Üstünlüğümüz Tam Olarak Nerede ?
Merve Yıldızbaş
Ötekileştirmenin temelinde yatan iyi-kötü, kadın-erkek, Türk-Kürt, bizden-bizden değil gibi ayırmalar bizim bir hadisin ışığı altında meseleyi incelememizi sağlıyor. “Her doğan çocuk fıtrat üzere doğar. Sonra anne babası onu Yahudi yahut Hristiyan veya Mecûsî yapar…”[1]Anlıyoruz ki yaratılışın saf hâli üzere iken her türlü yönlendirmeye de açığız. Küçükken iyiyi ve kötüyü benliğimiz tam olarak zayıf olduğu için tam ayıramadığımızdan ailesel ve çevresel yönlendirmelerle iyi ve kötü kavramları zihnimizde anlam buluyor.
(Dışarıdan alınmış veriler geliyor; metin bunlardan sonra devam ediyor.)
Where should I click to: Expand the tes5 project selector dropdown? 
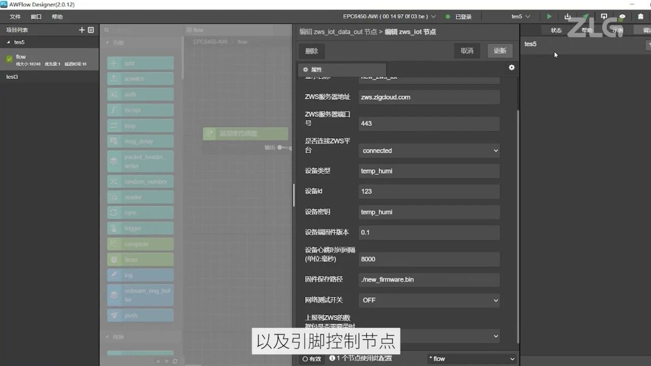pyautogui.click(x=521, y=16)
Toplumların insanları “iyi biz” ve “kötü onlar” olarak bölmeleri dolayısıyla yapılan ayrımcılık, ötekileştirme ve düşmanlık insanlık tarihinde hep olagelen bir durumdur. Hatta insanlık tarihinin başlangıcı olan Hz. Âdem’in yaratılışında şeytan, Hz. Âdem’in çamurdan kendisinin ateşten yaratıldığını[2] söyleyerek kibirlenmiş, ötekileştirmiş ve zalimlerden olmuştur.
O zaman ötekileştirmenin her türlü boyutu olsa da Müslüman birey etrafında 3 başlık altında…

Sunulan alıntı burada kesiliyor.